Copy each of the following items word for word, with nothing changed.

---- DATASET RECORDS

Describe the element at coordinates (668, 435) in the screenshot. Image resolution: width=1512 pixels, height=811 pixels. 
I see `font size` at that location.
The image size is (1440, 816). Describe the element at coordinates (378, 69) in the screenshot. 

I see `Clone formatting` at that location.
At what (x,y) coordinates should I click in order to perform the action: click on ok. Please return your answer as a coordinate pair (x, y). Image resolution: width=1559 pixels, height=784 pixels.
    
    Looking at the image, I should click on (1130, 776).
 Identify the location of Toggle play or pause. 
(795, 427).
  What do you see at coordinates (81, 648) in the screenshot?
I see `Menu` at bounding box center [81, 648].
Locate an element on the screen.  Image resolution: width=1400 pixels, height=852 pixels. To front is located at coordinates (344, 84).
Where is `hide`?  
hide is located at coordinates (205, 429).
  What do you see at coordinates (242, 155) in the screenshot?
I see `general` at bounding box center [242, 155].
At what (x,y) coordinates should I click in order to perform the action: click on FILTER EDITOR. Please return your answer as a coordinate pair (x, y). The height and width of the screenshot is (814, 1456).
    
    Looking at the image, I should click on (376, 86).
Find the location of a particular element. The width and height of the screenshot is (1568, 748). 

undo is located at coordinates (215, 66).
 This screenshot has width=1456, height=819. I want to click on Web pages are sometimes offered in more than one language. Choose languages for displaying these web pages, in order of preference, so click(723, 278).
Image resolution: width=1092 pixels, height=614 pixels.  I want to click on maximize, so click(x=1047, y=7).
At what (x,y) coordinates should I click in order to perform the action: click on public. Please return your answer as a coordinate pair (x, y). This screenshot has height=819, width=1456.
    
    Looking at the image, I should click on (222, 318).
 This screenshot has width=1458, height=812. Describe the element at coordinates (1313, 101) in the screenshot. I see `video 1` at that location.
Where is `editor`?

--------

◆ RESULT:
Describe the element at coordinates (668, 435) in the screenshot. Image resolution: width=1512 pixels, height=811 pixels. 
I see `font size` at that location.
The image size is (1440, 816). Describe the element at coordinates (378, 69) in the screenshot. 

I see `Clone formatting` at that location.
At what (x,y) coordinates should I click in order to perform the action: click on ok. Please return your answer as a coordinate pair (x, y). Image resolution: width=1559 pixels, height=784 pixels.
    
    Looking at the image, I should click on (1130, 776).
 Identify the location of Toggle play or pause. 
(795, 427).
  What do you see at coordinates (81, 648) in the screenshot?
I see `Menu` at bounding box center [81, 648].
Locate an element on the screen.  Image resolution: width=1400 pixels, height=852 pixels. To front is located at coordinates (344, 84).
Where is `hide`?  
hide is located at coordinates (205, 429).
  What do you see at coordinates (242, 155) in the screenshot?
I see `general` at bounding box center [242, 155].
At what (x,y) coordinates should I click in order to perform the action: click on FILTER EDITOR. Please return your answer as a coordinate pair (x, y). The height and width of the screenshot is (814, 1456).
    
    Looking at the image, I should click on (376, 86).
Find the location of a particular element. The width and height of the screenshot is (1568, 748). 

undo is located at coordinates (215, 66).
 This screenshot has width=1456, height=819. I want to click on Web pages are sometimes offered in more than one language. Choose languages for displaying these web pages, in order of preference, so click(723, 278).
Image resolution: width=1092 pixels, height=614 pixels.  I want to click on maximize, so click(x=1047, y=7).
At what (x,y) coordinates should I click in order to perform the action: click on public. Please return your answer as a coordinate pair (x, y). This screenshot has height=819, width=1456.
    
    Looking at the image, I should click on (222, 318).
 This screenshot has width=1458, height=812. Describe the element at coordinates (1313, 101) in the screenshot. I see `video 1` at that location.
Where is `editor`?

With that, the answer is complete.